Judgment, Supreme Court, New York County (William Leibovitz, J.), rendered March 3, 2000, convicting defendant, after a jury trial, of two counts of criminal sale of a controlled substance in the third degree, and sentencing him, as a second felony offender, to concurrent terms of 7 to 14 years, unanimously affirmed.
Grace Vee for respondent.
Katheryne M. Martone for defendant-appellant.
Before: Tom, J.P., Mazzarelli, Rosenberger, Ellerin, Rubin, JJ.

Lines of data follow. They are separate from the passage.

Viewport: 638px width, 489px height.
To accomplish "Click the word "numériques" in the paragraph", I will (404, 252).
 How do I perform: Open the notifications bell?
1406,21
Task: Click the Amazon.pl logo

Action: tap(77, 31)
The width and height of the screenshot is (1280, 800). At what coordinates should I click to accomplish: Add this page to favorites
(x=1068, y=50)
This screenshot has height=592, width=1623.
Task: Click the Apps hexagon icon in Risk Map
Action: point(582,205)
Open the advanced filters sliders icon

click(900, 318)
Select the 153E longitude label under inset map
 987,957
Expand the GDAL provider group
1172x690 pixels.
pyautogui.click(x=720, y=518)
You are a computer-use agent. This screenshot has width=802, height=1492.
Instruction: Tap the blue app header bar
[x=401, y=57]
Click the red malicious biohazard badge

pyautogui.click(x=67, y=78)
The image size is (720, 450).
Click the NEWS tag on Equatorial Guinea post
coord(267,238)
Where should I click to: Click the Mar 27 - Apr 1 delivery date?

Defendant was properly tried in absentia. Defendant had been warned that if he failed to appear, a hearing and trial could be held in his absence. The following day defendant failed to appear in the morning. After waiting until the afternoon, the court held a Parker hearing (People v. Parker, 57 N.Y.2d 136), at which the People established that they had checked the defendant's last known address and various correctional facilities, hospitals and other appropriate locations in attempts to locate defendant, but to no avail. Following the hearing, the court ruled that the trial would proceed without defendant. Under these circumstances, the court properly exercised its discretion in refusing to adjourn the case any further, since there was no reason to believe that defendant would be present if the trial were rescheduled (see, People v. Johnson, 262 A.D.2d 155, 156, lv denied 94 N.Y.2d 798; People v. Jones, 163 A.D.2d 203, 205, lv denied 76 N.Y.2d 984). Furthermore, the People made reasonable efforts to locate defendant (see, People v. Rodriguez, 174 A.D.2d 405, lv denied 78 N.Y.2d 1080; People v. Bailey, 172 A.D.2d 163,lv denied 78 N.Y.2d 920).
We perceive no basis for a reduction of sentence.
THIS CONSTITUTES THE DECISION AND ORDER OF THE SUPREME COURT, APPELLATE DIVISION, FIRST DEPARTMENT.